What is needed - Please render the rows below as a numbered list, skipping blank lines and leaving out the picture lines.

BEGIN Records for this exercise

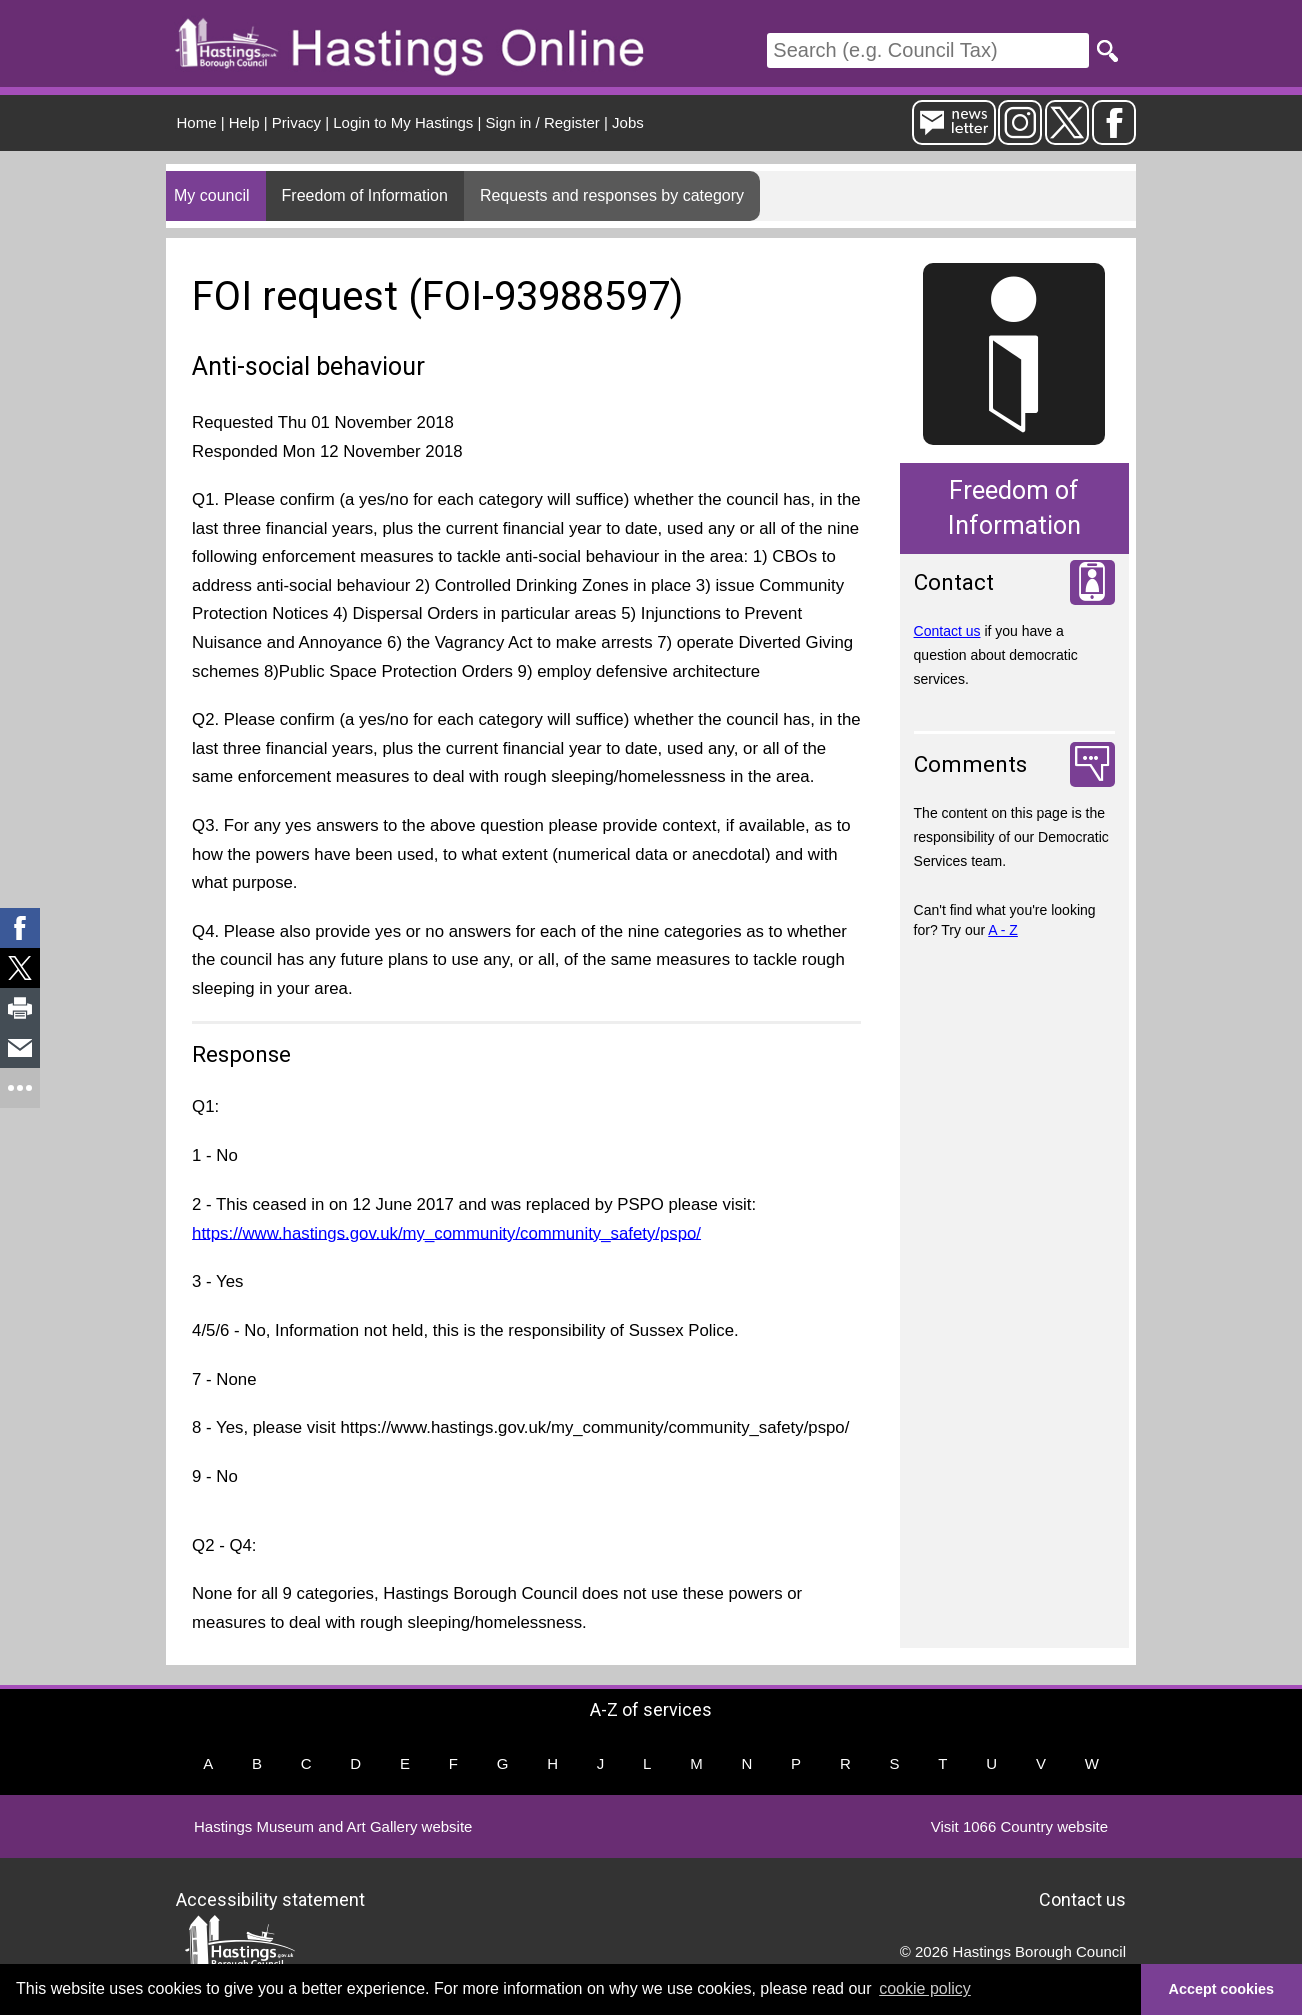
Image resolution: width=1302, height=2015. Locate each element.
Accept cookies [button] (1222, 1989)
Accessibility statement (270, 1899)
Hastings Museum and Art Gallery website (333, 1826)
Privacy (296, 122)
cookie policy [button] (925, 1988)
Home (197, 122)
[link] (20, 928)
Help (244, 122)
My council (212, 195)
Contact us (947, 631)
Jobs (628, 122)
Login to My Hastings (403, 122)
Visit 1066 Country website (1019, 1826)
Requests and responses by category (612, 195)
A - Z (1003, 930)
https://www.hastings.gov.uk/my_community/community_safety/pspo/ (446, 1232)
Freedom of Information (365, 195)
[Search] (928, 50)
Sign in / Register (543, 122)
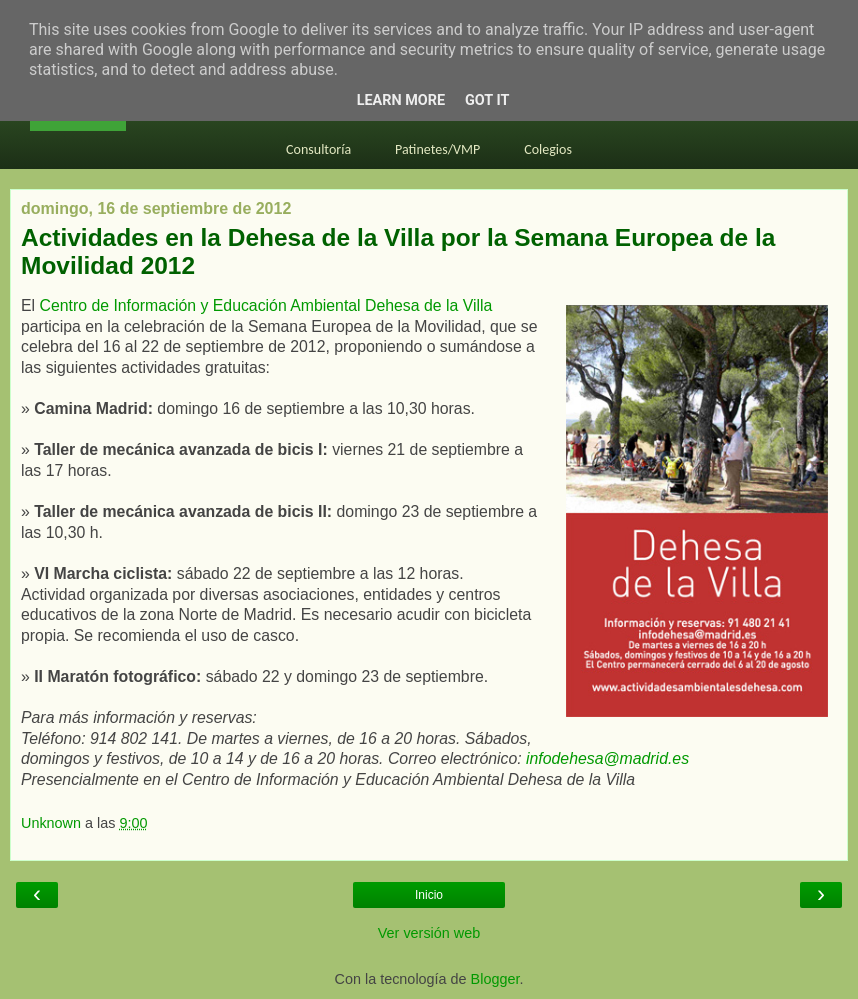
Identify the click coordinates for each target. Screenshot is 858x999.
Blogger (495, 979)
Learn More (401, 100)
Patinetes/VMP (437, 149)
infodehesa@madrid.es (607, 758)
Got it (487, 100)
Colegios (548, 149)
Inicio (429, 895)
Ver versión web (429, 933)
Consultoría (318, 149)
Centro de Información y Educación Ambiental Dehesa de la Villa (265, 305)
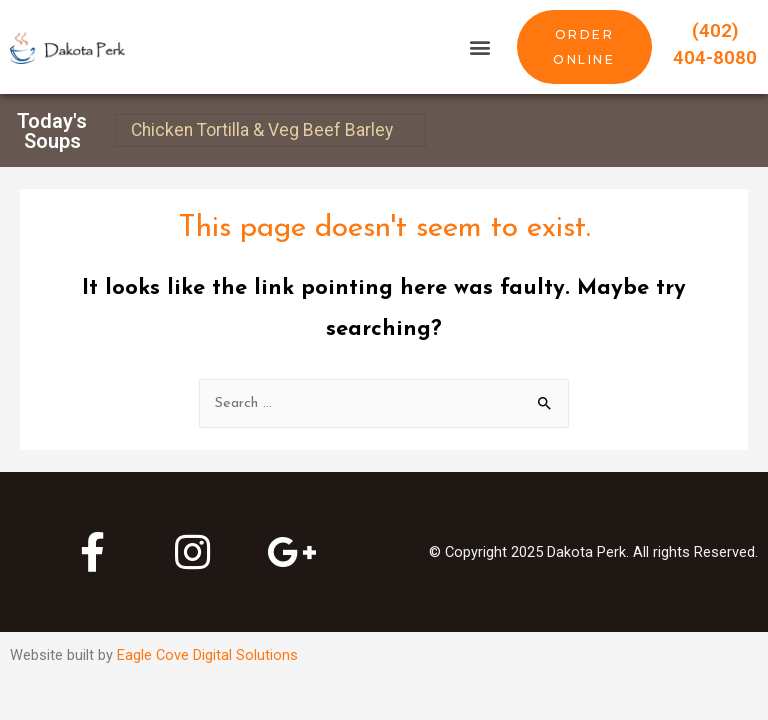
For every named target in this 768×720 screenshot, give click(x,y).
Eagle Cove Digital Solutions (207, 655)
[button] (480, 47)
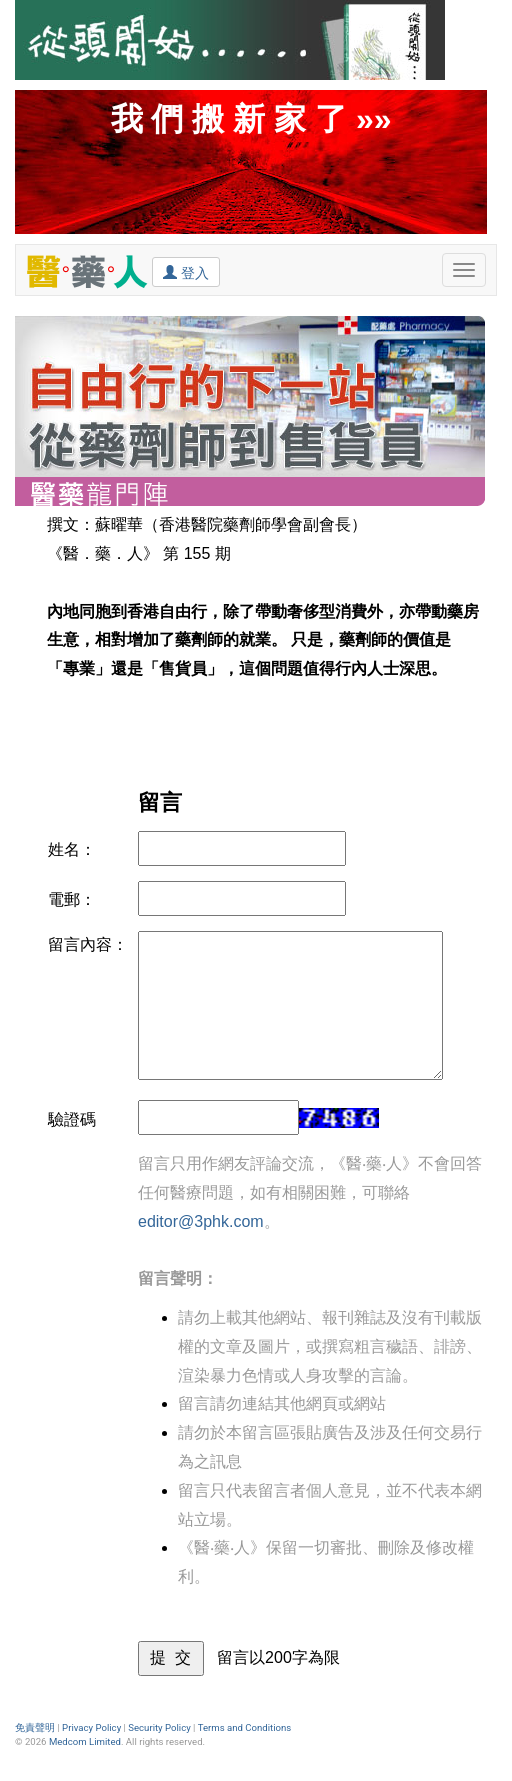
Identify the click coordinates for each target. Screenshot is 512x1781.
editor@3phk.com (201, 1221)
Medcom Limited (85, 1741)
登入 (186, 272)
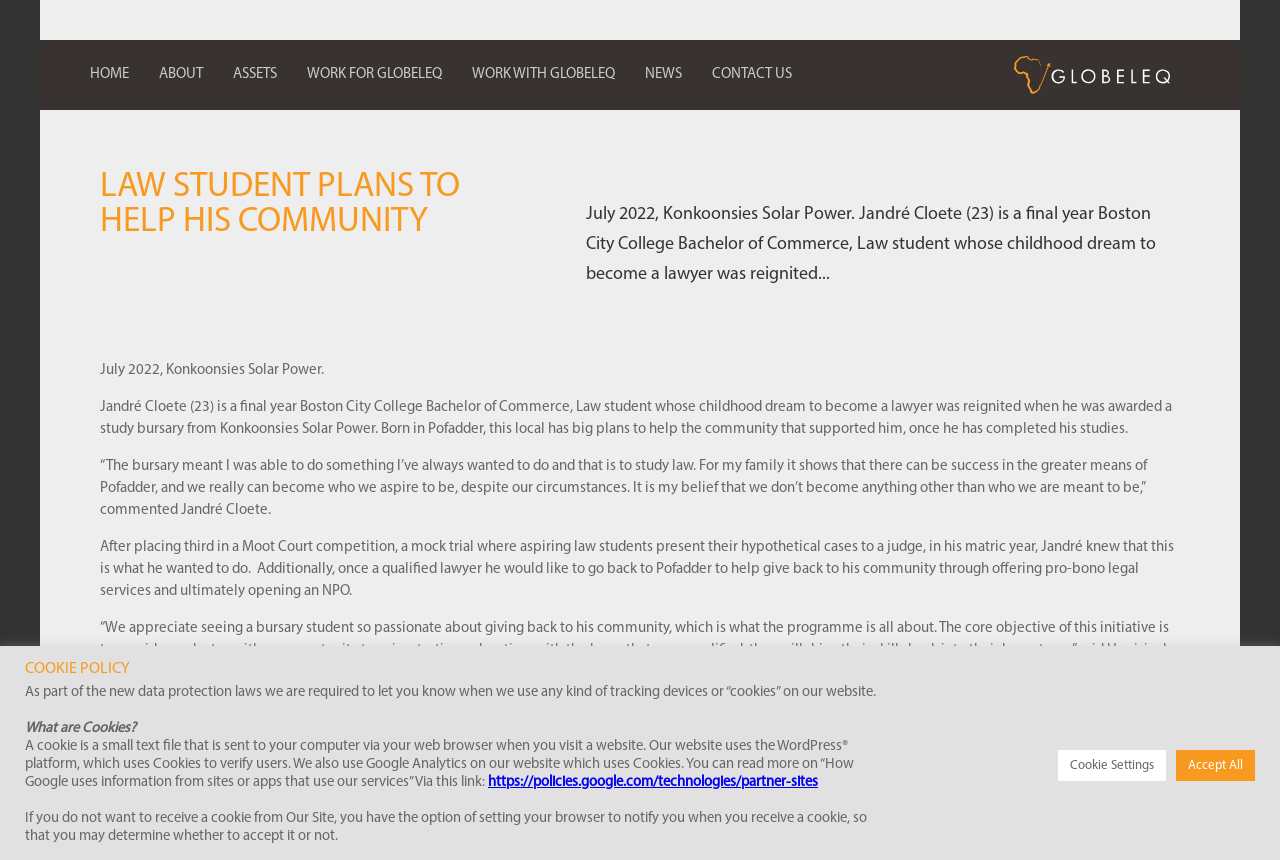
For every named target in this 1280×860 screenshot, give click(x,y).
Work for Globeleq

END Records for this exercise

Task answer -
1. Image resolution: width=1302, height=2015. Locate each element.
2. Accept cookies [button] (1222, 1989)
3. Accessibility statement (270, 1899)
4. Hastings Museum and Art Gallery website (333, 1826)
5. Privacy (296, 122)
6. cookie policy [button] (925, 1988)
7. Home (197, 122)
8. [link] (20, 928)
9. Help (244, 122)
10. My council (212, 195)
11. Contact us (947, 631)
12. Jobs (628, 122)
13. Login to My Hastings (403, 122)
14. Visit 1066 Country website (1019, 1826)
15. Requests and responses by category (612, 195)
16. A - Z (1003, 930)
17. https://www.hastings.gov.uk/my_community/community_safety/pspo/ (446, 1232)
18. Freedom of Information (365, 195)
19. [Search] (928, 50)
20. Sign in / Register (543, 122)
21. Identify the click coordinates for each target. Screenshot is 858x999.
22. Blogger (495, 979)
23. Learn More (401, 100)
24. Patinetes/VMP (437, 149)
25. infodehesa@madrid.es (607, 758)
26. Got it (487, 100)
27. Colegios (548, 149)
28. Inicio (429, 895)
29. Ver versión web (429, 933)
30. Consultoría (318, 149)
31. Centro de Información y Educación Ambiental Dehesa de la Villa (265, 305)
32. For every named target in this 768×720 screenshot, give click(x,y).
33. Eagle Cove Digital Solutions (207, 655)
34. [button] (480, 47)
35. Identify the click coordinates for each target. Screenshot is 512x1781.
36. editor@3phk.com (201, 1221)
37. Medcom Limited (85, 1741)
38. 登入 (186, 272)
39. For every named target in this 1280×860 screenshot, give click(x,y).
40. Work for Globeleq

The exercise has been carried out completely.